» Given task 1
In the comparison of sulfur dioxide removal methods, which technology achieves the highest SO2 removal?

DSI vs SDA vs WFGD: Ca/S Stoichiometry, Removal Efficiency and OPEX Comparison

DSI, SDA, and WFGD systems show big differences in Ca/S stoichiometry, SO2 removal efficiency, and operating expenses (OPEX).
Dry Sorbent Injection (DSI) usually needs a higher calcium-to-sulfur ratio. DSI comes with lower removal efficiency and OPEX compared to Spray Dryer Absorbers (SDA) and Wet Flue Gas Desulfurization (WFGD).
Wet Flue Gas Desulfurization delivers the highest SO2 removal and makes better use of calcium, but energy and maintenance costs can be steep.
These technologies tackle emission control in different ways. DSI injects hydrated lime as a dry powder, which works for lower capital costs but isn’t as effective.
SDA uses a lime slurry spray drying method. This approach provides moderate SO2 removal and costs.
WFGD relies on wet limestone scrubbing. This method captures more emissions but adds complexity and expense.
Power plants choose between these options based on fuel type, plant size, and environmental targets.
Overview of DSI, SDA, and WFGD Technologies

DSI, SDA, and WFGD are the main choices for reducing sulfur dioxide (SO₂) emissions from coal-fired power plants. Each one removes SO₂ differently and uses distinct materials, which affects costs and efficiency.
Understanding how these systems work and where they fit helps with air pollution control decisions. Picking the right approach comes down to plant needs and regulatory demands.
Key Principles and Mechanisms
Dry Sorbent Injection (DSI) pushes dry alkaline powder straight into the flue gas. The powder reacts with SO₂, forming compounds that get caught in particulate filters.

» Given task 2
Copy the records that follow, all four of them, word for word without any picture.

» Supplied records
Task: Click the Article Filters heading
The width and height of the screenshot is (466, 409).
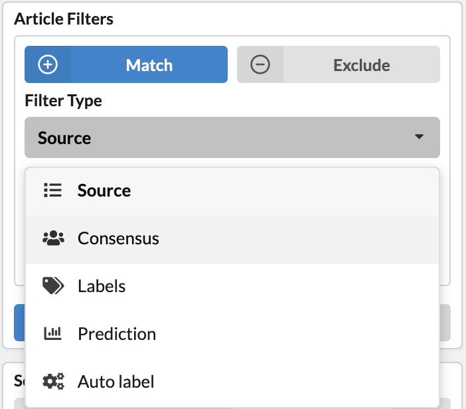Action: [64, 19]
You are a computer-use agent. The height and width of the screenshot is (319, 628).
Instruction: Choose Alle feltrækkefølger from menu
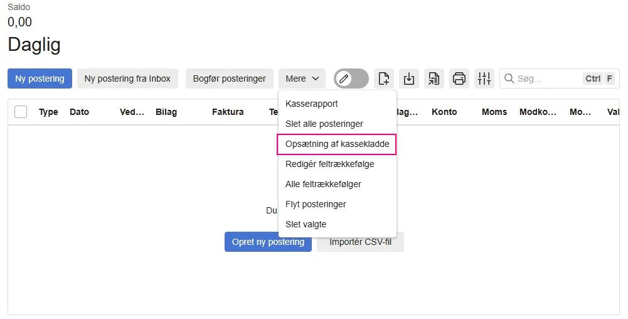coord(323,184)
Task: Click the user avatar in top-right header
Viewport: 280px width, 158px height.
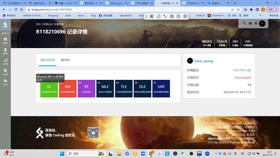Action: [x=262, y=24]
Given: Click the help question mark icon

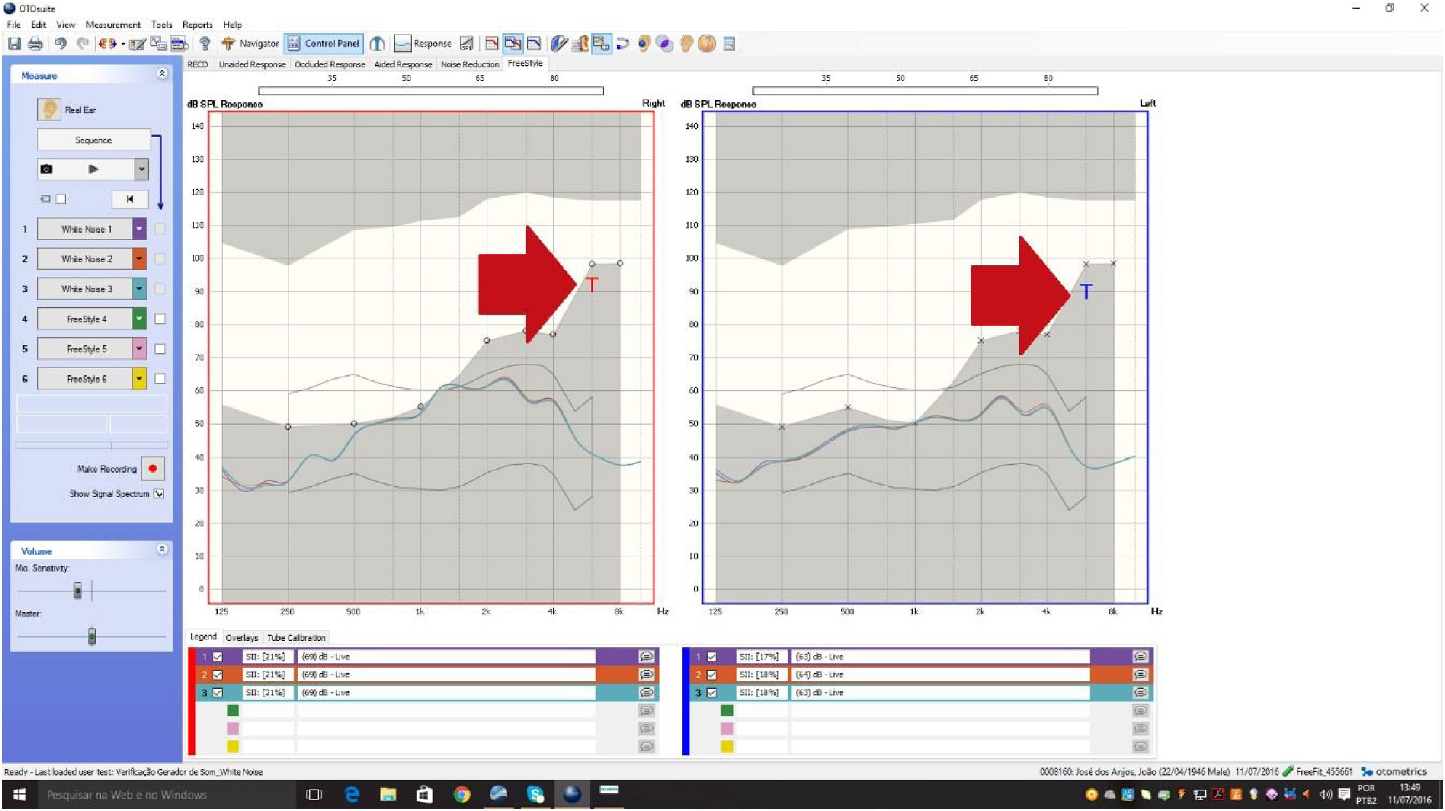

» Problem solution 1
Wet Flue Gas Desulfurization (WFGD).

» Problem solution 2
Task: Click the Article Filters heading
The width and height of the screenshot is (466, 409).
Action: [64, 19]
You are a computer-use agent. The height and width of the screenshot is (319, 628).
Instruction: Choose Alle feltrækkefølger from menu
coord(323,184)
Task: Click the user avatar in top-right header
Viewport: 280px width, 158px height.
Action: [x=262, y=24]
Given: Click the help question mark icon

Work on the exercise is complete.